RIN Engine — Experimental Neural Inference Runtime

Deterministic memory allocation, energy measurement, and CPU inference without GPU.

RIN Engine is an experimental C runtime + Python CLI for running neural network inference on CPU. It explores techniques for energy-efficient computation: arena allocation (zero malloc during inference), RAPL-based energy metering, and alternative normalization/softmax implementations using integer arithmetic.

Quick start

git clone https://github.com/KakashiTech/rin-engine.git
cd rin-engine
make shared
pip install -e .
rin bench --mode transformer

If you have a .rin model:

rin run model.rin --prompt "Hello, world!" --max-tokens 50

What works today (production-ready)

Component	Description	File
Arena allocator	O(1) allocation, O(1) reset, zero malloc/free during inference	`rin_arena.h`
RAPL energy meter	Per-inference energy measurement via Intel/AMD RAPL MSRs	`rin_energy_meter.h`
5 inference modes	MLP, SNN, ATTN, RIN, Transformer	`rin run --mode`
Python CLI	`rin {run,bench,energy,inspect,import}`	`rin/`
C test suite	8 quantitative validation tests, 0 failures	`make test`
Backend router	Auto-selects native CPython ext → ctypes fallback	`rin/_backend.py`

Verified performance

Hardware: AMD Ryzen 5 5600G, DDR4-3200, GCC 15. Model: 4-layer, 262K params, INT8.

Comparison	RIN Engine	ONNX	Ratio
Latency (µs/inf)	202	783 (FP32)	3.9× faster
Energy (µJ/pkg)	5,654	28,510 (FP32)	5.0× efficient

Note: RIN Engine uses INT8 quantization while ONNX runs FP32. This is the current baseline. A direct INT8-vs-INT8 comparison requires an INT8-capable ONNX Runtime build (ortextensions or onnxruntime-trt) — will be added in a future release.

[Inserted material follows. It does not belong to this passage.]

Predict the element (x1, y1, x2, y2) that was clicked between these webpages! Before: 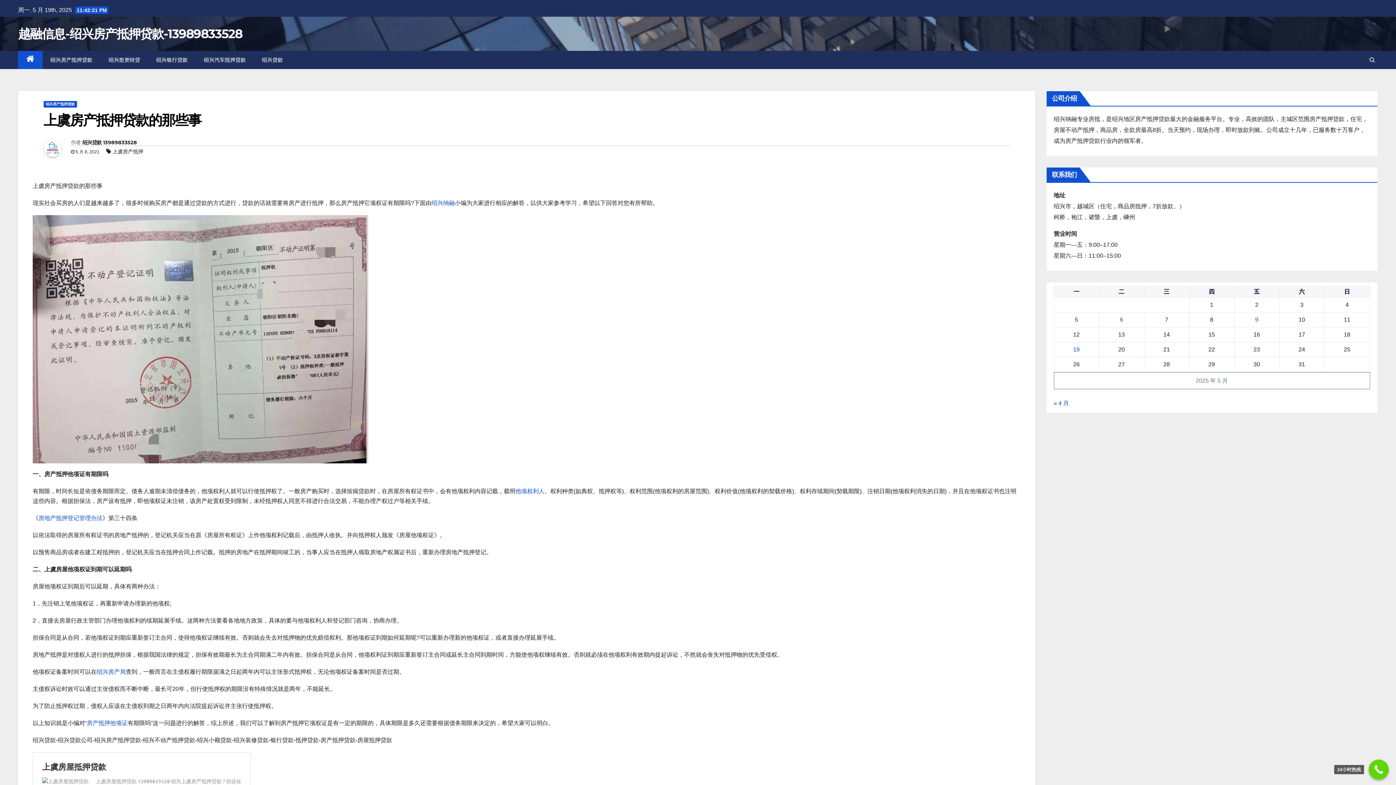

Research components (experimental)

These components are implemented but not independently validated:

Component	Description	Status
LIF engine	Multiplication-free spiking neurons via bit shifts	`tested`
Power-of-Two softmax	Softmax using LUT instead of exp()	`tested`
BSPN	LayerNorm replacement using only bit shifts	`tested` (<0.5% error)
Phase gating	Spectral gating for dynamic sparsity	`unverified`
TDA validator	Betti numbers for model distillation quality	`unverified`
Mechanistic distill	Activation-pattern-preserving distillation	`unverified`
BHRR (Bounded Hash Retrieval & Replace)	Multi-slot associative memory (S=8, gradient descent through hash slots)	`tested` (dim=128/text, dim=256/logits)
AVX-512 kernels	VNNI, block sparsity, kernel fusion	`needs hardware`
DCT engine	Fixed-point DCT-II, AAN algorithm	`tested` (7.3% Q15 err)
Distributed infer	Multi-node protocol	`wireframe`

CLI reference

rin run model.rin --prompt "Hello" --max-tokens 100
rin bench model.rin --mode transformer
rin energy model.rin
rin inspect model.rin
rin import model.pth --output model.rin

Python API

from rin import RinEngine

with RinEngine("model.rin", mode="mlp") as engine:
    output = engine.generate("Hello", max_tokens=50)
    print(output)
    print(f"Energy: {engine.energy_joules:.3f} J")

Project structure

rin-engine/
├── rin/               ← Python package (CLI + runtime)
├── lib/               ← C inference engine + headers
├── _cengine.c         ← CPython C extension
├── experimental/      ← Research prototypes
├── benchmarks/        ← Benchmark scripts and data
├── bench-all.sh       ← Reproducible benchmark
├── Makefile           ← Build system
└── setup.py           ← Python package build

What this project IS and IS NOT

IS	IS NOT
Experimental CPU inference runtime	A production ML deployment framework
Arena + RAPL + CLI	A drop-in PyTorch replacement
Research prototype for novel techniques	A validated scientific contribution
Honest about verified vs unverified claims	A drop-in PyTorch replacement or production deployment framework

Known limitations

RAPL measures package energy only (no DRAM, I/O, PSU)
Turbo Boost not locked during benchmarks
Weight format compatibility between Python export and C loader may diverge
No statistical significance testing on benchmarks
AVX-512 kernels require hardware most consumers don't have

BHRR — Bounded Hash Retrieval & Replace

BHRR replaces the standard KV-cache attention with associative memory: K-sign bits are hashed to one of S slots; V-sign bits accumulate in that slot. Retrieval reconstructs a weighted context by hashing the query's K-sign to the same slot and element-wise multiplying with Q-sign.

Key properties:

O(1) memory per head: S × hd int32 accumulators (no KV sequence growth)
Differentiable slots: slot_id = Σ(K_sign[i]·(i+1)) mod S, gradients flow through to K
Multi-slot SNR: √(hd·S/K) — at hd=32, S=8, K=64 → 2.0
Training: scripts/train_bhrr_fast.py — vectorized multi-slot transformer with .rin export
C inference: rin_demo_bhrr — uint8 symmetric weights, Q15 arithmetic, VPMADDUBSW-based GEMV

Validation results (Shakespeare, CPU-only):

Config	Val loss	Output quality
dim=128, 2L, 4H, BHRR (476K params)	2.45	Coherent structured text ("LARI:\nS:\nWhererere t c...")
dim=128, 2L, 4H, softmax baseline (460K params)	2.40	—
dim=256, 2L, 8H, BHRR (1.7M params)	2.40	Meaningful English ("MI thand thay the thand the hand...")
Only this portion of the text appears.